Out of the Margins
15 SEPTEMBER 2023 - 06 OCTOBER 2023Notes
"Doctors - are witches in white": a thought Robert Icke approves in the margins.
Listed as one of Evening Standard's "50 best plays of the 21st century", The Doctor is a reimagining of Arthur Schnitzler's 1912 Professor Bernhardi, telling the updated story of Professor Ruth Wolff, the Founding Director of the Elizabeth Institute, who refuses to let a Catholic priest into the operating room where a girl is dying from a botched self-administered abortion.

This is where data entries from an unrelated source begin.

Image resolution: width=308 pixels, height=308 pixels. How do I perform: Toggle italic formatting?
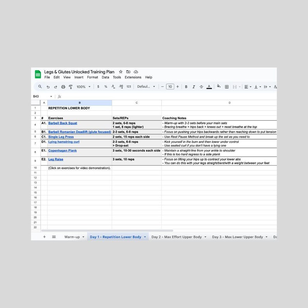click(194, 87)
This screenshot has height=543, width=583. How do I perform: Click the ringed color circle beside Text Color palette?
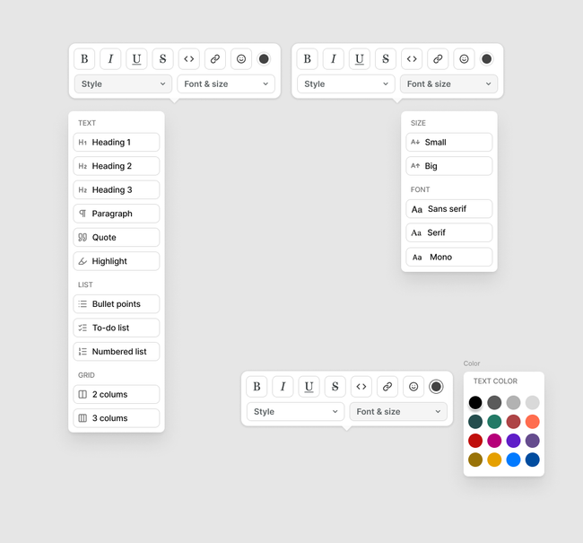pyautogui.click(x=436, y=387)

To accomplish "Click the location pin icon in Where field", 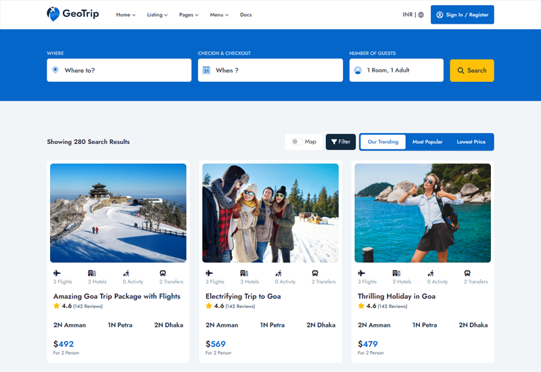I will pos(55,70).
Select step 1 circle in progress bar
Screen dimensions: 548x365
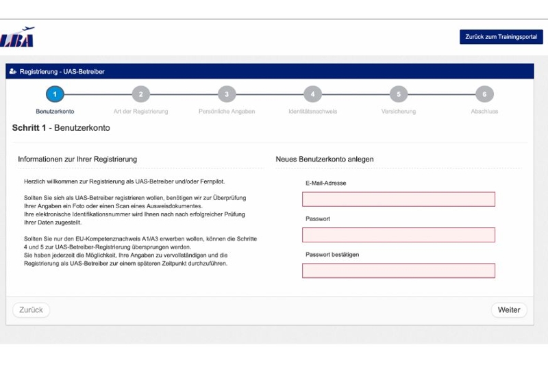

Robert Icke is the writer and director of The Doctor making this a particularly special annotated edition which gives us scene-by-scene insights into everything from word choices to ethics arguments in rehearsals. The playwright draws our attention to the many textual layers of the play - the wordplay around ‘which’ and ‘witch’, the foreshadowing of Ruth’s repeated phase ‘crystal clear’, the veiled language of anti-semitism in Emily’s father’s key speech, the musical scene transitions which pivot on one word. He also draws our attention to the formal layers of the play: the moments where a line asks us to question whether we hear it differently when spoken by certain actors, how the audience uncomfortably responds with laughter to certain prejudices, and the insights happening for the characters in silent beats on the page.
Robert Icke highlights cuts, changes in previews, bait-and-switch tactics with introducing characters and lines he is still working to perfect. He gives us access to the choices he made both on the page and stage, always deepening the core themes at work in the play, and the questions raised of its audience. For example, in the inciting scene where Ruth refuses a priest's entry into a dying girl’s room to deliver the last rites, we are told how he conferred with a medical ethicist to complicate as far as possible who is in the ‘right’.